A conservation group that has worked to solve water problems in the Klamath Basin since 2002 has joined forces with the nation's oldest and largest organization dedicated to saving trout and salmon.
The Klamath Basin Rangeland Trust, founded by Sabroso President Jim Root and cattle rancher Kurt Thomas, has merged with Trout Unlimited, the two groups announced this week.
KBRT launched a successful federal water bank program in 2002 that paid cattle ranchers not to irrigate their land so there would be more water available in creeks for endangered fish and farmers downstream. The nonprofit group has been working with ranches, farms and agencies to address water needs for both the environment and agriculture in the Upper Klamath Basin ever since.
"This merger will better enable KBRT to sustain and expand this vital work, and will help TU achieve its fishery conservation goals in the third most productive watershed for salmon and steelhead on the West Coast," said Root's daughter, Chrysten Lambert, in a news release. Lambert, formerly of KBRT, is now TU's Oregon Water Project director.
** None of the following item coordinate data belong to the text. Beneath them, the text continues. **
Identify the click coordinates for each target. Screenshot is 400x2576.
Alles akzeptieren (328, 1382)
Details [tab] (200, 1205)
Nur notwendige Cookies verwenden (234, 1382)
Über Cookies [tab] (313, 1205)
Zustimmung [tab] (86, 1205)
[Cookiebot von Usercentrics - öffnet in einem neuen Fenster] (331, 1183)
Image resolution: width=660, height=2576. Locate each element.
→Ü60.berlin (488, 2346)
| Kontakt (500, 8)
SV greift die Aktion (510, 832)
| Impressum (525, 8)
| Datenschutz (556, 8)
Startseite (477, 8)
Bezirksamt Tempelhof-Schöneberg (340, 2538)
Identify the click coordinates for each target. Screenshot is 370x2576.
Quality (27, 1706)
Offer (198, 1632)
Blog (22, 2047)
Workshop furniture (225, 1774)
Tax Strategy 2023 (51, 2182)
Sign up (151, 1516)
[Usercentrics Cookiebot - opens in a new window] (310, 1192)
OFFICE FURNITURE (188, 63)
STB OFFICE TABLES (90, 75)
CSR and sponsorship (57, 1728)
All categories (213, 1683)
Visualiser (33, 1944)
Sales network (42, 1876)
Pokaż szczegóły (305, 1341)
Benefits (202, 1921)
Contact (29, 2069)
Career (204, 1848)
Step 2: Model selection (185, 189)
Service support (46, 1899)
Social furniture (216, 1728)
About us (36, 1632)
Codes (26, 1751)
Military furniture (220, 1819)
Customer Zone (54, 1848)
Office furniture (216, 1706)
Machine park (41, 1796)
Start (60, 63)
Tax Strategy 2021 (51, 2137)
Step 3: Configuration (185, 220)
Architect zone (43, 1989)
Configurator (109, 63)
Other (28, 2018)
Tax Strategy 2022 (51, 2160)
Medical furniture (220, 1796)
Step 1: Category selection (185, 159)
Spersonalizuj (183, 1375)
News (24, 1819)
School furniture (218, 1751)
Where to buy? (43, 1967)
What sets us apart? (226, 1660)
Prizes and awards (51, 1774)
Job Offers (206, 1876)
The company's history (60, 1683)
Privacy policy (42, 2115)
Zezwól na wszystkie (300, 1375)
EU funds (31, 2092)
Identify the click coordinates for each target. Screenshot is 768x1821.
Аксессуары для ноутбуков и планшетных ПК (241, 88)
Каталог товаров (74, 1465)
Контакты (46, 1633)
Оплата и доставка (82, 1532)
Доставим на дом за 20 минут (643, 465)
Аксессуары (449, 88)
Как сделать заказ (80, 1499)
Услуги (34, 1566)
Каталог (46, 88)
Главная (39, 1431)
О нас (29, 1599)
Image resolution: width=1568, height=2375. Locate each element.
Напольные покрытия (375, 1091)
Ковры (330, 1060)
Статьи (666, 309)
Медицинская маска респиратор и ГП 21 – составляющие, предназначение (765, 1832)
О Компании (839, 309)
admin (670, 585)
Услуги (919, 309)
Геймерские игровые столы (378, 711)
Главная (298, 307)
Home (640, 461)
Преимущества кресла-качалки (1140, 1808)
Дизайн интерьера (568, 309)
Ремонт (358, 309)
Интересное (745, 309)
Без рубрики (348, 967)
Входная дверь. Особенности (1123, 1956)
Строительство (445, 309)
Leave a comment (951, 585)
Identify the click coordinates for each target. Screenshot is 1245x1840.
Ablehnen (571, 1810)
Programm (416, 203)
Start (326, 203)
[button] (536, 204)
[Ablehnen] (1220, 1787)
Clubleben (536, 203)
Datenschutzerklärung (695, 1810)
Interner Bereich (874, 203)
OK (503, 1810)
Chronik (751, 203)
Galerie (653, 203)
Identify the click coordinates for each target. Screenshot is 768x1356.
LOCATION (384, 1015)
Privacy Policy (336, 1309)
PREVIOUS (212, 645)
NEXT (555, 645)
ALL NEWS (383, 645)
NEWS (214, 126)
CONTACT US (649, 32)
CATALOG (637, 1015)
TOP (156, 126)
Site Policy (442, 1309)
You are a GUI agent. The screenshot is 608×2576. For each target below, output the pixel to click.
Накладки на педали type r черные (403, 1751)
Trout Unlimited will maintain the current KBRT office in Klamath Falls at 700 Main St. The phone number will remain the same at 541-273-2189.
The two groups were recently awarded $7.6 million by the Natural Resources Conservation Service to improve water quality and flows, irrigation efficiency and drought resilience in the Upper Klamath Basin over the next five years.
Lambert said the money will be used to fund already existing NRCS programs, such as the Environmental Quality Incentives Program and wetland reserve initiatives.
More than 83 percent of the grant funds will be directly contracted from NRCS to agricultural producers to implement such conservation measures as improving irrigation efficiency, managing pasture nutrients, restoring wetlands and using streamside riparian buffers.